Reproduce the data below verbatim, preserving every line in its original order.
* * * * * * *
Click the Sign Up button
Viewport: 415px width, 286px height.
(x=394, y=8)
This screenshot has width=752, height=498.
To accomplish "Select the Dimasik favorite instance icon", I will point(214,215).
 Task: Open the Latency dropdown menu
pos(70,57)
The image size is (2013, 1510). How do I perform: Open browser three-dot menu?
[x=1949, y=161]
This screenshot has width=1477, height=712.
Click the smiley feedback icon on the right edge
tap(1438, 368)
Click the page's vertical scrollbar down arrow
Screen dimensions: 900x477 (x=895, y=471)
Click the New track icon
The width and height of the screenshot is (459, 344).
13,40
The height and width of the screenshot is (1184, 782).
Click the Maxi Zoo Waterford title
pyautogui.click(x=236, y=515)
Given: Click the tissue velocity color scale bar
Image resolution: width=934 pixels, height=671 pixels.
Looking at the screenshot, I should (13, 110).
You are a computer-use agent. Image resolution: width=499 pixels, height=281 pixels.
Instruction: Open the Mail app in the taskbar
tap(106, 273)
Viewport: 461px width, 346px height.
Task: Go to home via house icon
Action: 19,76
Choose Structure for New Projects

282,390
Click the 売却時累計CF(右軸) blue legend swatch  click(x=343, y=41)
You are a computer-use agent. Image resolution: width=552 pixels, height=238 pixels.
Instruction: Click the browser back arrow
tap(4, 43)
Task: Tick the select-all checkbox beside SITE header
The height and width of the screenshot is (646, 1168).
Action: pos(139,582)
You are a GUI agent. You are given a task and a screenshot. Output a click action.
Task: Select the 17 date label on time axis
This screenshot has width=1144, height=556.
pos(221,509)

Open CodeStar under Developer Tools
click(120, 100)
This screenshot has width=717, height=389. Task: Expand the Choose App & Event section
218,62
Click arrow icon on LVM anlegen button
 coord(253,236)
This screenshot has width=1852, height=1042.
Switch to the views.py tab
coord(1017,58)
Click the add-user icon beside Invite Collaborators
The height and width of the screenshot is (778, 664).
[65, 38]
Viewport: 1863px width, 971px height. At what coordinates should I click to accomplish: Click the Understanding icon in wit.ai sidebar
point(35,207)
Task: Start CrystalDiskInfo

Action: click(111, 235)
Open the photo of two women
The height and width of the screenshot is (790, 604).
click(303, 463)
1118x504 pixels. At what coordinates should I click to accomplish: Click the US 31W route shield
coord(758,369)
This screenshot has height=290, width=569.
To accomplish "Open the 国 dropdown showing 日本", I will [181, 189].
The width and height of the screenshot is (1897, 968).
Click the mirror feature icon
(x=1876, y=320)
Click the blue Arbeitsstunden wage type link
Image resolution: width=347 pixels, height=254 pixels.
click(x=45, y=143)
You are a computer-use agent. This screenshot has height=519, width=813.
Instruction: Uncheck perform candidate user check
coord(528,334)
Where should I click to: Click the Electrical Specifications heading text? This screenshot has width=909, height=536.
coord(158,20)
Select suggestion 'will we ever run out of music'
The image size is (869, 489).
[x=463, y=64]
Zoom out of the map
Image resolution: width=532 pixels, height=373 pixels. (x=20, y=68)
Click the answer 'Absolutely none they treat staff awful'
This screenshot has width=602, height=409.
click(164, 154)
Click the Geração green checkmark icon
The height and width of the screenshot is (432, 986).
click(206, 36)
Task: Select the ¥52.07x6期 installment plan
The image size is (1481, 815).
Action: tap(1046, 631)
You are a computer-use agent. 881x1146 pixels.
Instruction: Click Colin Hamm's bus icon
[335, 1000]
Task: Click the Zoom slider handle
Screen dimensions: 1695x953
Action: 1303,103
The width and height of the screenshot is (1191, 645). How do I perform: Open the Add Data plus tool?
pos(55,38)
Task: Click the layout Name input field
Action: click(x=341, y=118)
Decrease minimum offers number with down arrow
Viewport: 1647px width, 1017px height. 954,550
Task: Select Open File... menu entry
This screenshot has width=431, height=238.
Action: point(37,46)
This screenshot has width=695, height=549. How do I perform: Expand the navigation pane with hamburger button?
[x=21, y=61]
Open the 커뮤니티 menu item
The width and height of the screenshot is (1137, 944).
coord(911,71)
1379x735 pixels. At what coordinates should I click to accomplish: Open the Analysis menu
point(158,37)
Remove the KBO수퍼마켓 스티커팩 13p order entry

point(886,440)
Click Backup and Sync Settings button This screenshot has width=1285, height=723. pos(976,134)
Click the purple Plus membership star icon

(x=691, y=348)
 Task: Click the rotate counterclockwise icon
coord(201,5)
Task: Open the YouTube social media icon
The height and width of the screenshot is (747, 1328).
* * * * * * *
Response to this task:
Click the Sign Up button
Viewport: 415px width, 286px height.
(x=394, y=8)
This screenshot has width=752, height=498.
To accomplish "Select the Dimasik favorite instance icon", I will point(214,215).
 Task: Open the Latency dropdown menu
pos(70,57)
The image size is (2013, 1510). How do I perform: Open browser three-dot menu?
[x=1949, y=161]
This screenshot has width=1477, height=712.
Click the smiley feedback icon on the right edge
tap(1438, 368)
Click the page's vertical scrollbar down arrow
Screen dimensions: 900x477 (x=895, y=471)
Click the New track icon
The width and height of the screenshot is (459, 344).
13,40
The height and width of the screenshot is (1184, 782).
Click the Maxi Zoo Waterford title
pyautogui.click(x=236, y=515)
Given: Click the tissue velocity color scale bar
Image resolution: width=934 pixels, height=671 pixels.
Looking at the screenshot, I should (13, 110).
You are a computer-use agent. Image resolution: width=499 pixels, height=281 pixels.
Instruction: Open the Mail app in the taskbar
tap(106, 273)
Viewport: 461px width, 346px height.
Task: Go to home via house icon
Action: 19,76
Choose Structure for New Projects

282,390
Click the 売却時累計CF(右軸) blue legend swatch  click(x=343, y=41)
You are a computer-use agent. Image resolution: width=552 pixels, height=238 pixels.
Instruction: Click the browser back arrow
tap(4, 43)
Task: Tick the select-all checkbox beside SITE header
The height and width of the screenshot is (646, 1168).
Action: pos(139,582)
You are a GUI agent. You are given a task and a screenshot. Output a click action.
Task: Select the 17 date label on time axis
This screenshot has width=1144, height=556.
pos(221,509)

Open CodeStar under Developer Tools
click(120, 100)
This screenshot has width=717, height=389. Task: Expand the Choose App & Event section
218,62
Click arrow icon on LVM anlegen button
 coord(253,236)
This screenshot has width=1852, height=1042.
Switch to the views.py tab
coord(1017,58)
Click the add-user icon beside Invite Collaborators
The height and width of the screenshot is (778, 664).
[65, 38]
Viewport: 1863px width, 971px height. At what coordinates should I click to accomplish: Click the Understanding icon in wit.ai sidebar
point(35,207)
Task: Start CrystalDiskInfo

Action: click(111, 235)
Open the photo of two women
The height and width of the screenshot is (790, 604).
click(303, 463)
1118x504 pixels. At what coordinates should I click to accomplish: Click the US 31W route shield
coord(758,369)
This screenshot has height=290, width=569.
To accomplish "Open the 国 dropdown showing 日本", I will [181, 189].
The width and height of the screenshot is (1897, 968).
Click the mirror feature icon
(x=1876, y=320)
Click the blue Arbeitsstunden wage type link
Image resolution: width=347 pixels, height=254 pixels.
click(x=45, y=143)
You are a computer-use agent. This screenshot has height=519, width=813.
Instruction: Uncheck perform candidate user check
coord(528,334)
Where should I click to: Click the Electrical Specifications heading text? This screenshot has width=909, height=536.
coord(158,20)
Select suggestion 'will we ever run out of music'
The image size is (869, 489).
[x=463, y=64]
Zoom out of the map
Image resolution: width=532 pixels, height=373 pixels. (x=20, y=68)
Click the answer 'Absolutely none they treat staff awful'
This screenshot has width=602, height=409.
click(164, 154)
Click the Geração green checkmark icon
The height and width of the screenshot is (432, 986).
click(206, 36)
Task: Select the ¥52.07x6期 installment plan
The image size is (1481, 815).
Action: tap(1046, 631)
You are a computer-use agent. 881x1146 pixels.
Instruction: Click Colin Hamm's bus icon
[335, 1000]
Task: Click the Zoom slider handle
Screen dimensions: 1695x953
Action: 1303,103
The width and height of the screenshot is (1191, 645). How do I perform: Open the Add Data plus tool?
pos(55,38)
Task: Click the layout Name input field
Action: click(x=341, y=118)
Decrease minimum offers number with down arrow
Viewport: 1647px width, 1017px height. 954,550
Task: Select Open File... menu entry
This screenshot has width=431, height=238.
Action: point(37,46)
This screenshot has width=695, height=549. How do I perform: Expand the navigation pane with hamburger button?
[x=21, y=61]
Open the 커뮤니티 menu item
The width and height of the screenshot is (1137, 944).
coord(911,71)
1379x735 pixels. At what coordinates should I click to accomplish: Open the Analysis menu
point(158,37)
Remove the KBO수퍼마켓 스티커팩 13p order entry

point(886,440)
Click Backup and Sync Settings button This screenshot has width=1285, height=723. pos(976,134)
Click the purple Plus membership star icon

(x=691, y=348)
 Task: Click the rotate counterclockwise icon
coord(201,5)
Task: Open the YouTube social media icon
The height and width of the screenshot is (747, 1328).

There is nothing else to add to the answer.